Rose panikle konuşmaya devam ettiğinde Yoongi de kaşlarını çatmıştı. "Bilmiyorum.. Düşünüyorum Rose ama aklıma bir şey gelmiyor hiç. Mecburen bugün bu dinlenme tesisinde kalacağız."

"Öyle mi yapalım dersin?" diye masumca sorduğunda, Yoongi sadece dudaklarını ısırıp başıyla onaylamıştı. Hava yavaş yavaş kararıyor ve serinliyordu.

"Hadi içeri girelim," dedi ve Rose'un kolundan tutarak dinlenme tesisine yönlendirdi Yoongi.
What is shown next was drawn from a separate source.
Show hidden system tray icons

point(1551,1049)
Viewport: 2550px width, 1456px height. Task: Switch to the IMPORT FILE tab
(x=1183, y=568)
Tesisin üst bölümü otel olduğu için şanslılardı. "Hava soğudu."

Birlikte binaya girdiklerinde, resepsiyona yönelmişlerdi. Etraf göründüğünden daha kalabalıktı. Yakınlardaki tek dinlenme tesisi burası olduğundan, gayet normaldi aslında.

"Merhaba," dedi Yoongi resepsiyonda duran görevliye. "Biz bu gecelik iki oda tutacaktık."

"Anladım efendim," Görevli gülümseyerek bilgisayarda bir şeylere bakmış sonra da gülümsemesini bozmadan tekrar Yoongi'ye dönmüştü. "Üzgünüm ama sadece bir tane çift kişilik odamız boş."

Yoongi dudaklarını büzmüş ve cüzdanını çıkararak kredi kartını uzatmıştı. Sahte bir üzgünlükle konuşmaya başladığında, Rose sadece nasıl bir klişenin içinde olduğunu düşünüyordu.

"Kampa gitmenin bir yolunu bulalım, Yoongi."

"Rose saçmalama. Gece gece kurda kuşa yem mi olalım ormanda?"

"Seninle aynı odada kalmak istemiyorum."

Yoongi gülmüş ve kafasını iki yana sallamıştı. "Ben sana meraklıyım zaten."

Asansöre binip, üst kata çıktıklarında Yoongi önden ilerlemiş, Rose da ardından onu takip etmişti. Kalacakları odanın önüne geldiklerinde Yoongi elindeki anahtarla kapıyı açmış, içeriye girmesi için Rose'a yol vererek artlarından kapıyı kapatmıştı.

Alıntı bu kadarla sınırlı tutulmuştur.